Он даже не улыбнулся.
– Постарайся выудить из него все, что можно, в следующий раз; не исключено, что ты ему больше не понадобишься, учитывая миссис Петтигру. Ты когда полагаешь он снова наведается?
– Я думаю, в пятницу.
– Кто-то, – сказал он, – стучит в оконную раму позади меня.
– Стучит? Это, наверно, дедушка, он всегда так. – Она поднялась и пошла к дверям.
Алек быстро спросил:
– Скажи-ка мне, он в окно стучит по собственной инициативе или ты ему сказала именно так оповещать о своем приходе?
– Нет, по собственной, он всегда стучал в окошко.
– Почему? Не знаешь?
– Не-а, то есть понятия не имею.
Алек снова склонился с карандашом над блокнотом, фиксируя факты, которые впоследствии будут проанализированы вплоть до мельчайших, неразложимых элементов.
Олив ввела Перси Мэннеринга, который, войдя в комнату, без лишних слов адресовался к Алеку Уорнеру, размахивая журналом, по-видимому литературным ежемесячником, на обложке которого был жирно пропечатан штамп «Кенсингтонская публичная библиотека».

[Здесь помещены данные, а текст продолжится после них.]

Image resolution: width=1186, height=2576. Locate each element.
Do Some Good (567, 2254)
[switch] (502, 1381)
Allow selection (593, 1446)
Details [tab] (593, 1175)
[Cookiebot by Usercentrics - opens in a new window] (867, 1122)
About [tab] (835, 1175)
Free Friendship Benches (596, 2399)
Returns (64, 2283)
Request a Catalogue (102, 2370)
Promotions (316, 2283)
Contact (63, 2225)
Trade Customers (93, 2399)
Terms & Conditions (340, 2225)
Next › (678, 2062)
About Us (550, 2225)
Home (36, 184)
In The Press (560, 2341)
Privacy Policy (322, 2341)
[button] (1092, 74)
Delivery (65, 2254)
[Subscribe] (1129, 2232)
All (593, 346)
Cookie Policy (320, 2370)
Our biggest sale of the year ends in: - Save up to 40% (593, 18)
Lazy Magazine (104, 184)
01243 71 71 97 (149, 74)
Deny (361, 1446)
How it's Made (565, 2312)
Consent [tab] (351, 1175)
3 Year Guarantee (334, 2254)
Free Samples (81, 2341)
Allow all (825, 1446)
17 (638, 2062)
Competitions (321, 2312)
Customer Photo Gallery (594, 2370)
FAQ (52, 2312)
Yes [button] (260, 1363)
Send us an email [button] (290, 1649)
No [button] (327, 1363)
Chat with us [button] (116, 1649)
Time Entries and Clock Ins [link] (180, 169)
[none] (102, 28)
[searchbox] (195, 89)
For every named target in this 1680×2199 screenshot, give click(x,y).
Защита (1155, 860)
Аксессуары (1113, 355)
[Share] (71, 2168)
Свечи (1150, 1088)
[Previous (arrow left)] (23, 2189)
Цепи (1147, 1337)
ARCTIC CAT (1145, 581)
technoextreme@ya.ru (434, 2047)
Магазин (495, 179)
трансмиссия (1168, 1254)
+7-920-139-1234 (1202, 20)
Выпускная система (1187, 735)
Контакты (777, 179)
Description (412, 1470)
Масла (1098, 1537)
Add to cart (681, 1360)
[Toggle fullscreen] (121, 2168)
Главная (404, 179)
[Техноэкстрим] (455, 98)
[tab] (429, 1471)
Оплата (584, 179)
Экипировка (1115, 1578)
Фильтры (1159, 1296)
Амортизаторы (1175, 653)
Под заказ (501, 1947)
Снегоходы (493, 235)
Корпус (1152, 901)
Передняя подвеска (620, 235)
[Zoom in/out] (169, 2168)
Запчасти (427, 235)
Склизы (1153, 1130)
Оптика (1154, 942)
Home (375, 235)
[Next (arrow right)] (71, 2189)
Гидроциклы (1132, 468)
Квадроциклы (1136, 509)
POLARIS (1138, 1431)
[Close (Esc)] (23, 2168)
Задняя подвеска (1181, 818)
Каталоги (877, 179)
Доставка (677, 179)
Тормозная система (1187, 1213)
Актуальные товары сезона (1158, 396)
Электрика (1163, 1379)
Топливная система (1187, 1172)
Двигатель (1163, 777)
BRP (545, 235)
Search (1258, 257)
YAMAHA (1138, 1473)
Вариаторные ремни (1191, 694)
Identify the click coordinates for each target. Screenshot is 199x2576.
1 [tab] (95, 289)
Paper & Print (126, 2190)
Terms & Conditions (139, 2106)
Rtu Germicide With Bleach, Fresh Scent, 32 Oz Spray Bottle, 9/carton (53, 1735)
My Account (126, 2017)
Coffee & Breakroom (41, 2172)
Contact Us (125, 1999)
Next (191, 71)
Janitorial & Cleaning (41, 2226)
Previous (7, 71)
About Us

– Гай Лит, – взревел Перси, – этот кретин, он опубликовал кусок из своих мемуаров, где Эрнест Доусон назван «квелый апостол вялого галлофильства, распираемый нестерпимыми откровениями». Он чудовищно не прав насчет Доусона. Эрнест Доусон – духовный и поэтический отпрыск Суинберна, Теннисона и Верлена. Их отголоски слышны в его поэзии, а сам Доусон изучал французскую литературу и явно подпал под обаяние Верлена, не говоря уж про Теннисона и Суинберна, и немало вращался в кругу Артура Саймонса. Насчет Эрнеста Доусона он чудовищно не прав!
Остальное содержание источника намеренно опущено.